= Andesite line =

The andesite line is the most significant regional geologic distinction in the Pacific Ocean basin. It separates the mafic basaltic volcanic rocks of the Central Pacific Basin from the partially submerged continental areas of more felsic andesitic volcanic rock on its margins. The andesite line parallels the subduction zones and deep oceanic trenches around the Pacific basin. It is the surface expression of melting within and above the plunging subducting slab. It follows the western edge of the islands off California and passes south of the Aleutian Arc, along the eastern edge of the Kamchatka Peninsula, the Kuril Islands, Japan, the Mariana Islands, Yap, Palau, the Solomon Islands, Fiji, Tonga, and New Zealand's North Island. The dissimilarity continues northeastward along the western edge of the Andes mountains of South America to Mexico, returning then to the islands off California. Indonesia, the Philippines, Japan, New Guinea, and New Zealand lie outside the andesite line.

Within the closed loop of the andesite line are most of the deep troughs, submerged volcanic mountains, and oceanic volcanic islands that characterize the Pacific basin.
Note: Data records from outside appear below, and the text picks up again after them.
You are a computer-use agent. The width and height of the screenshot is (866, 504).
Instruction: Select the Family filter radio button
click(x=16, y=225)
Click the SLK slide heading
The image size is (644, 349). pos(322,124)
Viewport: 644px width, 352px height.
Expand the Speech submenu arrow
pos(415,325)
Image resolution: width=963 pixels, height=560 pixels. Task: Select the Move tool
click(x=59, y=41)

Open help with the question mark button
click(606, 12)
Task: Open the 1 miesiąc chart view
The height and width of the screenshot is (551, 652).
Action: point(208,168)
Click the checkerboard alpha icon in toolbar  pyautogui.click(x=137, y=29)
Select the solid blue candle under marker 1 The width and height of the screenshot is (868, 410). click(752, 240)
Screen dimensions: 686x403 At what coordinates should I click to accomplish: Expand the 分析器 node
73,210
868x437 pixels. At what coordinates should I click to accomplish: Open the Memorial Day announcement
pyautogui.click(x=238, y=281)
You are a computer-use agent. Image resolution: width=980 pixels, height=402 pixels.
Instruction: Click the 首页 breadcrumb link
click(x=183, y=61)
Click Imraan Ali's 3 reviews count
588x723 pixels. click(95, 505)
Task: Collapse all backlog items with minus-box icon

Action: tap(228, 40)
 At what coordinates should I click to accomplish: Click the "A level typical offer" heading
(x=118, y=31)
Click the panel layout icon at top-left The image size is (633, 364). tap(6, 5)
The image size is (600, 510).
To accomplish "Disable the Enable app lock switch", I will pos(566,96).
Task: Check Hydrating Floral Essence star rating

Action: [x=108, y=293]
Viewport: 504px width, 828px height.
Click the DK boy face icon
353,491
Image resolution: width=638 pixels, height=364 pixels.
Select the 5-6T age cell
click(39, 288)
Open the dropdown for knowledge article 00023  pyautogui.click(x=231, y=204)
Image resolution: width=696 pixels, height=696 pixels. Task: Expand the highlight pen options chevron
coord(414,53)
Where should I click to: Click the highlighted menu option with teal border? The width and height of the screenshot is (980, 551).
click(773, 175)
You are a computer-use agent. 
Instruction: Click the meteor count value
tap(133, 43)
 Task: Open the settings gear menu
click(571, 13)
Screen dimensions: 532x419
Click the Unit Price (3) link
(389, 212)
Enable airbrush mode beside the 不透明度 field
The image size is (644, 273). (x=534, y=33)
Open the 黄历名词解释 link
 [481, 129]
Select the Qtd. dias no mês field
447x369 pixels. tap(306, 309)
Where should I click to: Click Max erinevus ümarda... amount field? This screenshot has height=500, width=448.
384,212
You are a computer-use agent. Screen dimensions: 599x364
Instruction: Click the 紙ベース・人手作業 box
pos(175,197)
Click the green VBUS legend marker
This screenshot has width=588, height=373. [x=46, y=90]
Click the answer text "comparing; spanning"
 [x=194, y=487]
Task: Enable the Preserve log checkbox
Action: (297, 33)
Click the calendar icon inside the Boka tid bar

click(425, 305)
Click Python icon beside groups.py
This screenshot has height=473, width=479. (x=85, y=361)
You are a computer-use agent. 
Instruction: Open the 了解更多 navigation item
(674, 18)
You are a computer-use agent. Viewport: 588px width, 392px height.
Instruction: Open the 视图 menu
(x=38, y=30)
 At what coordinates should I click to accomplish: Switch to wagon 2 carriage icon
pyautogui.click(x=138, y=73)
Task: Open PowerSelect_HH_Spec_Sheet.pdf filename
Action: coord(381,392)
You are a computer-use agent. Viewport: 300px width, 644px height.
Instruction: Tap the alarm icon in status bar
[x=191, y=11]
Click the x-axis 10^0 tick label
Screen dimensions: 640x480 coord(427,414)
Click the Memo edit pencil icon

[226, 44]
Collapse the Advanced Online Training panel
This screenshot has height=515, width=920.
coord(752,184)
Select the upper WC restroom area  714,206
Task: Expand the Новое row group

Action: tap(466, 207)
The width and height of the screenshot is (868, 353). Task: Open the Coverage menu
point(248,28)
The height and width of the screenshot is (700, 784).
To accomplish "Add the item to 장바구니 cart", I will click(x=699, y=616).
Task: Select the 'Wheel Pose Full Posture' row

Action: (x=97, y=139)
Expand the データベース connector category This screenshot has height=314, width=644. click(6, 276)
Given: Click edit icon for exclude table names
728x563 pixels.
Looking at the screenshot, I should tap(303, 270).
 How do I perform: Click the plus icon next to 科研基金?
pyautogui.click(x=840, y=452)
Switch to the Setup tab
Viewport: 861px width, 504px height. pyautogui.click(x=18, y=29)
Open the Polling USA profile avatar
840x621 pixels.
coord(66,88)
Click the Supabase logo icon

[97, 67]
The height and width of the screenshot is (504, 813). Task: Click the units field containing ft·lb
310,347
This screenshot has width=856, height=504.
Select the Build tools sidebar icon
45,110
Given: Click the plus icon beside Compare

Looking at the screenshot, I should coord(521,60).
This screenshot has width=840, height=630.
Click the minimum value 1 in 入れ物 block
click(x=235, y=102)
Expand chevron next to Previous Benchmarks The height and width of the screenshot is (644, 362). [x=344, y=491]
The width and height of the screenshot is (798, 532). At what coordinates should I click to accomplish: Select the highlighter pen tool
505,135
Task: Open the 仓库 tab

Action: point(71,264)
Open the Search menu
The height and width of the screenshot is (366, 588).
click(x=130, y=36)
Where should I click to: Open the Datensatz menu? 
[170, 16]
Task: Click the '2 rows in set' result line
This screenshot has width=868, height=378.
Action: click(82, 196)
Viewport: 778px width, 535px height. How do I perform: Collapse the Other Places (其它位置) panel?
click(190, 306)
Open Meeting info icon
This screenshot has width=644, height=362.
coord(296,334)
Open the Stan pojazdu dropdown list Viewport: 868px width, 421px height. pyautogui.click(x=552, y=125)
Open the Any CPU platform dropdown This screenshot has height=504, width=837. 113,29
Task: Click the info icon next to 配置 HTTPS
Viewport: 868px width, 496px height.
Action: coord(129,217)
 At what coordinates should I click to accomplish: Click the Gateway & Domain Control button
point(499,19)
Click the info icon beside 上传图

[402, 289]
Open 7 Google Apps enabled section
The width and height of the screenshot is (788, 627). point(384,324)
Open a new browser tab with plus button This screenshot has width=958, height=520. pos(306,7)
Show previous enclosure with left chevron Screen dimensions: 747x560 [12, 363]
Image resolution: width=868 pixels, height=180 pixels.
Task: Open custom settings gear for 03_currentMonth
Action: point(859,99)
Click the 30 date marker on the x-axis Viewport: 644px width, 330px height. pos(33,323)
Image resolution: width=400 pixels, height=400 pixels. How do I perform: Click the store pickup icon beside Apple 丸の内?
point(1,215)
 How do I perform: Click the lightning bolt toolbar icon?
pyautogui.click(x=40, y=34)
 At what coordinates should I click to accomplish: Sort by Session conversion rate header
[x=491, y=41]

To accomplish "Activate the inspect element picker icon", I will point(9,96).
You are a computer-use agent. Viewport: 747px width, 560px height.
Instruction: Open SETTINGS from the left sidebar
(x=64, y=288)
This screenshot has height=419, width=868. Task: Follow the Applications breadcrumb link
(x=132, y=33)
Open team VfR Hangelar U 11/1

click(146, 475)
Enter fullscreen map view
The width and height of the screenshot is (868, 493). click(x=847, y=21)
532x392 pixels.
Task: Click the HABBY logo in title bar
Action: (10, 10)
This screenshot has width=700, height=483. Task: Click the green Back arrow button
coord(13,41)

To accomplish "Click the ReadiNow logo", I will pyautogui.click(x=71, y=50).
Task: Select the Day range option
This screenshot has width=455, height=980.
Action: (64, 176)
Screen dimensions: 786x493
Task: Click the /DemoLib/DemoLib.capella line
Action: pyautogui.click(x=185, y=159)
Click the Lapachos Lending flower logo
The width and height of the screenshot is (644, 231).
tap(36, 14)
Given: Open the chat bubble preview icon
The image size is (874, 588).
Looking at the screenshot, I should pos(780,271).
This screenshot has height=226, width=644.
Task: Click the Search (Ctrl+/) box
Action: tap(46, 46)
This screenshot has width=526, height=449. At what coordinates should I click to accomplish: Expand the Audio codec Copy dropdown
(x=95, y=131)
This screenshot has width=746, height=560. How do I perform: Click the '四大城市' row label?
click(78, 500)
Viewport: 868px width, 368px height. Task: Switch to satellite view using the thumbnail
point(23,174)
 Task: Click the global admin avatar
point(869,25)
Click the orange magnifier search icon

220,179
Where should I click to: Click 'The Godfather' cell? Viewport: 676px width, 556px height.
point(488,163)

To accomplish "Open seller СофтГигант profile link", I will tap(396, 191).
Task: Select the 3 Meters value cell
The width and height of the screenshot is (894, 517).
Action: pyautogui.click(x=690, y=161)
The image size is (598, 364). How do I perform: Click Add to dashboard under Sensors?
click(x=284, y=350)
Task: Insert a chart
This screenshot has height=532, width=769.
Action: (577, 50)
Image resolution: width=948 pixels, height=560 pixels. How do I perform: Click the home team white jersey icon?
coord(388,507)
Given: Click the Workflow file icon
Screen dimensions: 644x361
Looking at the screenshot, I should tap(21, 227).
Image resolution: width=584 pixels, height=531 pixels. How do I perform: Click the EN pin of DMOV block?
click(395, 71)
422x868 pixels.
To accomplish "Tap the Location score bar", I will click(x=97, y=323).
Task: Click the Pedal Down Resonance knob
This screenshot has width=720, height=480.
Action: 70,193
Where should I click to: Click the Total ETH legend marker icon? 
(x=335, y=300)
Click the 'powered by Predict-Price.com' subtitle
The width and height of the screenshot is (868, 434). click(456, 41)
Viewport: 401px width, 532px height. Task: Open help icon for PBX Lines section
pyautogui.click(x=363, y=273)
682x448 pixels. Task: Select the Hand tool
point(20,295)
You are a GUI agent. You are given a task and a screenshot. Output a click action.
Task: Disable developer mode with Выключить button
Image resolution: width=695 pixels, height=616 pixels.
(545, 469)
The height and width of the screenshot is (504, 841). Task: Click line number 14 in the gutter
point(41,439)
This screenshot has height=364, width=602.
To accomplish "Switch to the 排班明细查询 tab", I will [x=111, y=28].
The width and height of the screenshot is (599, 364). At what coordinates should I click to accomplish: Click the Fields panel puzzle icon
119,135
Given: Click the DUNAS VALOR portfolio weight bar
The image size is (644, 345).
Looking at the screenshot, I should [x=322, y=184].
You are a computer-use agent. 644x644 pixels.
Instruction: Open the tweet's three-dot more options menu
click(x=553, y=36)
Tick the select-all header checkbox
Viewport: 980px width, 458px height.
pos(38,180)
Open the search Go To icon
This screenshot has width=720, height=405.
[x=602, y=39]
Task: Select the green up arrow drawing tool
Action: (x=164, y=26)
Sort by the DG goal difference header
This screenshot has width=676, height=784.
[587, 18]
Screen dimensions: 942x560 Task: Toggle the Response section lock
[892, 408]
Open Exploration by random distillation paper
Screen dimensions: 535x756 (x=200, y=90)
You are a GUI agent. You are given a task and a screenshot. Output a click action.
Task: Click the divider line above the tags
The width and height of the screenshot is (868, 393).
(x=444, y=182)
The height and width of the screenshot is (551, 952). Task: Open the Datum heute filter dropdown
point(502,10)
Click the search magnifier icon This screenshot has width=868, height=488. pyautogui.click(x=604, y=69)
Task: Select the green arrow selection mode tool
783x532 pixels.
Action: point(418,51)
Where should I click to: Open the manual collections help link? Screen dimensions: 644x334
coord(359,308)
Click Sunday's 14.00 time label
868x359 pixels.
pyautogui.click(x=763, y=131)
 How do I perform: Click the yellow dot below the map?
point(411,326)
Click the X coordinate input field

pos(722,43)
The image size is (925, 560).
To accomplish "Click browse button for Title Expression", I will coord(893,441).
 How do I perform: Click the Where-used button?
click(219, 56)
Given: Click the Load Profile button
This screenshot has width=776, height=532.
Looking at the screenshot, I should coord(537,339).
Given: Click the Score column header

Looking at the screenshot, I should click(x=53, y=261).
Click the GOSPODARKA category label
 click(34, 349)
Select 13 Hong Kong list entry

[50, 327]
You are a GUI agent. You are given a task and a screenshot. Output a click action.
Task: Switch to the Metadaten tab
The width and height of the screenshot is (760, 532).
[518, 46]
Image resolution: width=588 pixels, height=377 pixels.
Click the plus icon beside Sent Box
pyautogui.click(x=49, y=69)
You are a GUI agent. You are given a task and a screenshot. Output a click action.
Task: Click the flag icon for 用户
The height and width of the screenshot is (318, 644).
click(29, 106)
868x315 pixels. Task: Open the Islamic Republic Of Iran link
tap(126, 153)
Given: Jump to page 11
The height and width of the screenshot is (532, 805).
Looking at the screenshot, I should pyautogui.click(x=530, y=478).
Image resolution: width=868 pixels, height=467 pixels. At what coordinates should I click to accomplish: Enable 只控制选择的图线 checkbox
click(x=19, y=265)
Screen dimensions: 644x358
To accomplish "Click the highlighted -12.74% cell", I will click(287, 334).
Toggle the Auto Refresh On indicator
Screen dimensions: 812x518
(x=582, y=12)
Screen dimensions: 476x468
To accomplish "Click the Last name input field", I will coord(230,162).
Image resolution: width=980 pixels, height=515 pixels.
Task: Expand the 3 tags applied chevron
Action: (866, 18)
It is here that basaltic lavas gently flow out of rifts to build huge dome-shaped volcanic mountains whose eroded summits form island arcs, chains, and clusters. Outside the andesite line, volcanism is of the explosive type. The Pacific Ring of Fire runs parallel to the line and is the world's foremost belt of explosive volcanism.

The term andesite line predates the geologic understanding of plate tectonics. The term was first used in 1912 by New Zealand geologist Patrick Marshall to describe the distinct structural and volcanologic boundary extending from east of New Zealand to Fiji and north of the New Hebrides and the Solomon Islands.